=== GIVEN RECORDS ===

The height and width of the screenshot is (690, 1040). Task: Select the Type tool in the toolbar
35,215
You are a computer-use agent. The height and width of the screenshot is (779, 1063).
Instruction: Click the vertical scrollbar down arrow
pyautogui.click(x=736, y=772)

===

= PROBLEM TO SOLVE =
Retype the lines of every one of the records above with no changes.

= TASK SOLUTION =
The height and width of the screenshot is (690, 1040). Task: Select the Type tool in the toolbar
35,215
You are a computer-use agent. The height and width of the screenshot is (779, 1063).
Instruction: Click the vertical scrollbar down arrow
pyautogui.click(x=736, y=772)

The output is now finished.